Chapter 7
SEVEN
VIOLET
Iwalked onto the plane I’d been on a thousand times, yet it was unlike ever before. It felt like I was taking a trip back to the past. The last decade was a very lonely and difficult period. Not that I deserved to be happy.
Stop that, Violet, I reprimanded myself, giving my head a subtle shake.
As a therapist, I knew these kinds of thoughts hurt more than helped, but it was human nature and the result of years of self-imposed guilt.
Although, even to this day, I couldn’t convince myself it wasn’t justified.
After all, the sixteen-year-old me did leave Lily alone that night.
A shrill ring of my cell phone pulled me out of my trip down the road of self-pity and guilt. I reached for my purse and started digging for it.
I finally found it on the fourth ring and answered, “Dr. Freud here.”
“Oh, hey,” a man’s voice came through and my brows furrowed, trying to place it. “I was starting to think I was going to have to leave you a voicemail. It’s Derek.”
“Oh, hey, Derek.” I pinched the bridge of my nose, cursing silently. We went out on a date a week ago and it was surprisingly quite pleasant. We made plans to meet up again, but I completely forgot about it. “Listen—”
“I can’t meet you tonight,” he cut me off.
“Why?” I blurted, even though I couldn’t meet either. For Christ’s sake, I was boarded on a plane to Greece. “You seemed very interested during our first date.”
“I… I… It just won’t work out,” he muttered.
My brows furrowed in confusion. It seemed to be a pattern with every man I met over the last decade.
They always seemed very interested during our first date, only to bail on me before the second.
It was starting to really mess with my confidence.
What were the odds of all my dates backing out, standing me up, or altogether ghosting me?
“I’m waiting for your explanation,” I said impatiently, taking a step forward while waiting in line to sit down on the plane.
Silence stretched and my irritation grew with each second, knowing full well I wouldn’t get an explanation.

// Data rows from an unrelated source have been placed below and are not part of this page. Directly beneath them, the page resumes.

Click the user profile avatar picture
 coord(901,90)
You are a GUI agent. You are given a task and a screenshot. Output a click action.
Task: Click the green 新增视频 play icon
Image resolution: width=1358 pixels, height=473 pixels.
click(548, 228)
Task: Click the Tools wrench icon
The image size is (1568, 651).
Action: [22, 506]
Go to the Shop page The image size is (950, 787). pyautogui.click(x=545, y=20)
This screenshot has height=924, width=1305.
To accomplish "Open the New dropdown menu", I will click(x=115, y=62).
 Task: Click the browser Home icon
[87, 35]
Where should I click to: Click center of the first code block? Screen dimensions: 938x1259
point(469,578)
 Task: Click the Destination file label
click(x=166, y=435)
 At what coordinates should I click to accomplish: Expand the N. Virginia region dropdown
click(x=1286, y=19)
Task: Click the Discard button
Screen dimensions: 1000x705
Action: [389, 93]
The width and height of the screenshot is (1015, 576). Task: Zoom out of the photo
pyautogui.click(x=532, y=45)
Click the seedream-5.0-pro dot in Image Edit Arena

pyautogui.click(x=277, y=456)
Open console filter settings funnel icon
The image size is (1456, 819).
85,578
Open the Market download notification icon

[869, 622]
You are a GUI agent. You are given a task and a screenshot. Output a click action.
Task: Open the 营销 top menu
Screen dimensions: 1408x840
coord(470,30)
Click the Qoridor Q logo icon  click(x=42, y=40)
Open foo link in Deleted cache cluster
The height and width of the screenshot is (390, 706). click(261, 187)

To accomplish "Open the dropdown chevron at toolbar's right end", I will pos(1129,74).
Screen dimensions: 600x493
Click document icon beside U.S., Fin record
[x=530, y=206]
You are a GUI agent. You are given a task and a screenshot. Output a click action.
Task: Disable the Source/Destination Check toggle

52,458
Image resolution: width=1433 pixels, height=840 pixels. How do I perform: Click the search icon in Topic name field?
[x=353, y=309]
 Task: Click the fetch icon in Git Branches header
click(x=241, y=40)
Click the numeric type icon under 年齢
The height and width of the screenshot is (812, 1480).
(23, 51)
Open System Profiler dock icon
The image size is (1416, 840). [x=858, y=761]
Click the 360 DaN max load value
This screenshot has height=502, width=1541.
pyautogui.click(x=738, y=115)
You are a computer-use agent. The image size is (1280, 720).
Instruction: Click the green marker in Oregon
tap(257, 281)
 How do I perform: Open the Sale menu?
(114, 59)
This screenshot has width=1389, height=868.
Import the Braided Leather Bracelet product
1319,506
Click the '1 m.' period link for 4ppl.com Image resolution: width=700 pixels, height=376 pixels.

And I wasn’t wrong, because his next words were, “I have to go. I’m sorry, Violet.”
The stewardess flagged me forward and I ended the call without another word, firmly putting Derek and any other man I’d had a date with out of my mind. Clearly it wasn’t meant to be.
“Good evening, Dr. Freud,” the flight attendant greeted me after examining my ticket. “Take a left, and your seat is row 1A. Per your request, we’ve blocked off 1B as well.”
“Thank you.”
It was one benefit of inheriting my grandfather’s vast fortune. We were considered old money, not that it mattered to me. It certainly didn’t save us from heartaches or protect us from Father’s wrath and Lily’s loss.
The only benefit of it was that now I could afford to travel first class and buy both seats so I could have privacy. It wasn’t something I regularly did, but this time, I needed the space, the peace that couldn’t be guaranteed if someone was seated next to me on a twelve-hour flight.
I sat down in the front row and stared out the window while passengers boarded. My mind was already in Greece with a man I’d looked into often.
Lykos Costello.
I didn’t have his personal details or address, but I knew enough about him to know how to find him.
My private investigator managed to retrieve some information on the Greek mobster and his family.
The reason Lykos often visited the States was because he was a real estate mogul, owning multiple buildings and condominiums on the East Coast. He also owned docks in Athens, which he used to conduct his questionable business dealings.
He was very well thought of in Greece, particularly in Athens.
They considered him a respectable and dedicated father as well as a ruthless businessman.
Funny enough, my PI could never find out any specifics about his children or his wife, claiming that Lykos protected them fiercely.
In fact, it appeared not even authorities knew much about Lykos Costello’s wife.
There were speculations, sure, but no concrete information. Was she dead? Alive? Happy?
I couldn’t decide which scenario was the best.
Even though I loved that single night with Lykos, I hated my role in that triangle and how badly things had ended between us. I hated the way I parted from Lykos when I showed up unannounced at his penthouse.
Most of all, I hated the words I used when I left him… and her. My baby.
Did he keep her name or change it? Did he tell her about me?
There were so many questions whirling in my mind, and the only one who had the answers was the one that I was terrified to see.
Yet, if I wanted to see my child, I’d have to see him too.
With my elbow leaning on the armrest, I pinched the bridge of my nose and tried to shut off my mind.
Would this flight take me to all the answers, or to hell?